Background
Both animal studies and prospective observational studies on patients with neurodegenerative disease have reported a positive link between oral diseases and cognitive function. However, the effect of early tooth loss on hippocampal morphology remains unknown.
Conclusion
Tooth loss in the juvenile SD rats will reduce the number of pyramidal neurons in the hippocampus, inhibit the expression of BDNF, TrkB, AKT1, and NR2B, and eventually lead to cognitive dysfunction.
Methods
In this study, 6-week-old, male, juvenile Sprague-Dawley (SD) rats were randomized into the control (C) and tooth loss (TL) groups.

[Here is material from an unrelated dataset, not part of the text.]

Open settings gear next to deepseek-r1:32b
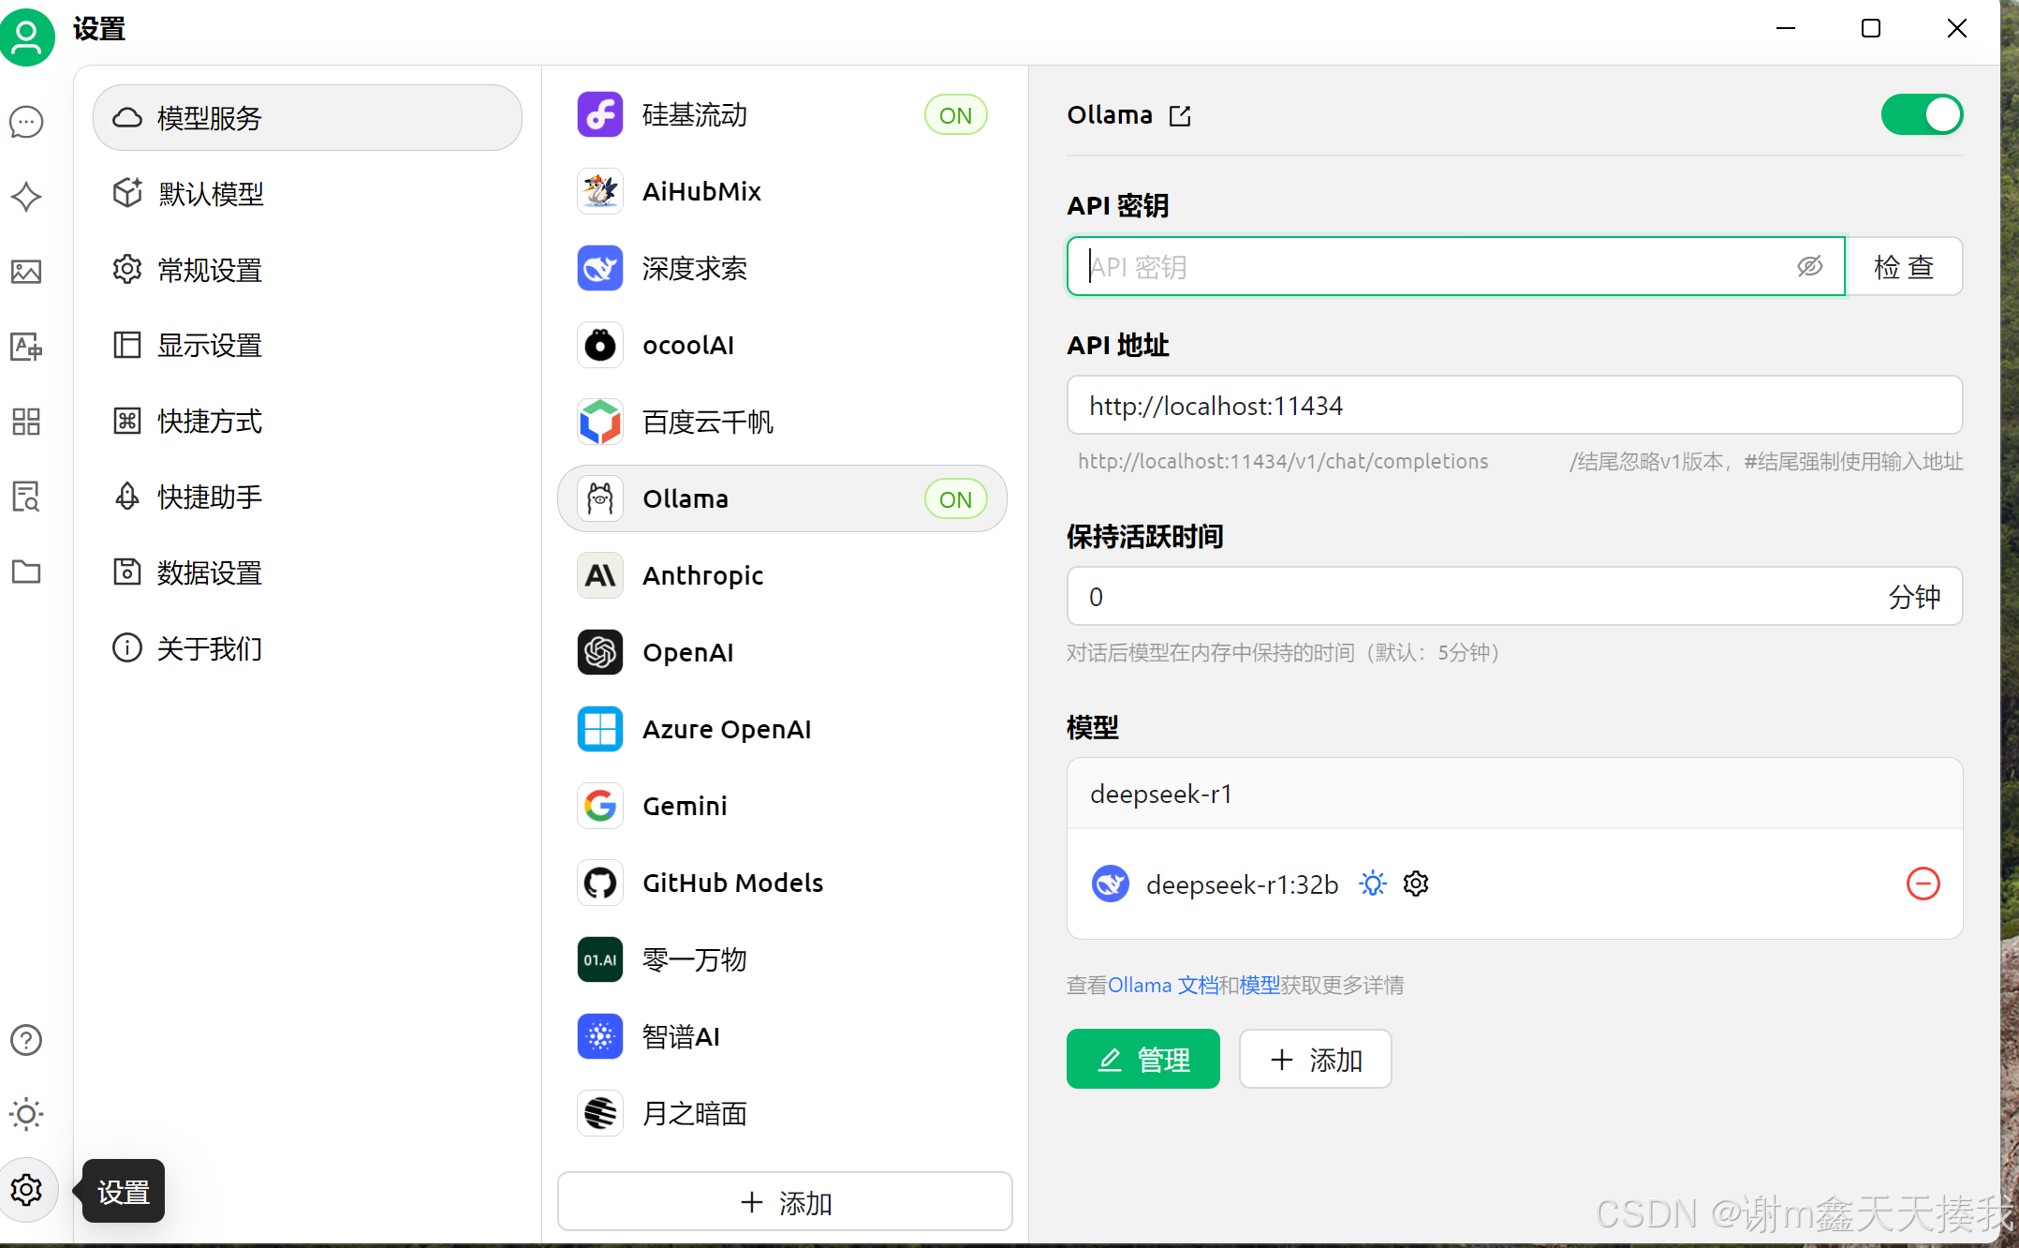Image resolution: width=2019 pixels, height=1248 pixels. tap(1416, 884)
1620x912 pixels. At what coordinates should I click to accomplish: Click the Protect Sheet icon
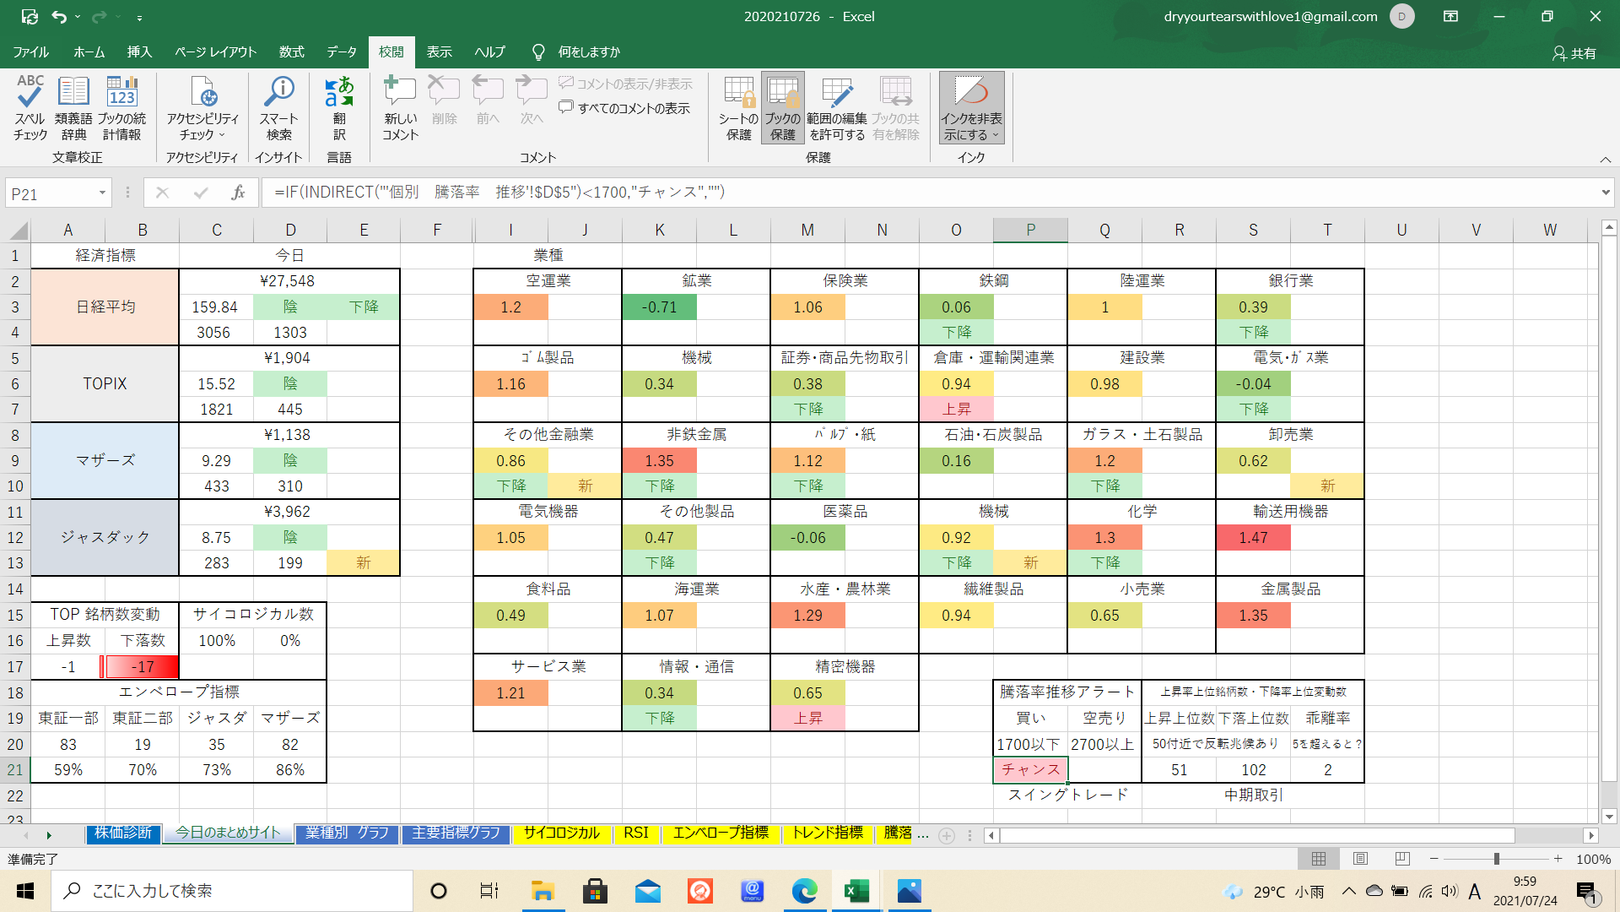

In the TL group, all right maxillary molars of SD rats were extracted, while in the C group, no teeth were extracted. After 3 months, the learning and memory behavior were examined by Morris Water Maze (MWM), and the protein expression and mechanic signaling pathways were analyzed by real-time polymerase chain reaction, and cresyl violet staining.
Results
Two days after the operation, the body weight of both groups recovered and gradually returned to the level before operation. Three months after tooth extraction, the completion time of the C group in the MWM was significantly shorter than the TL group. The mRNA expression of BDNF, TrkB, AKT1, and NR2B in the C group were significantly higher than in the TL group. The pyramidal neurons in the TL group was fewer than in the C group.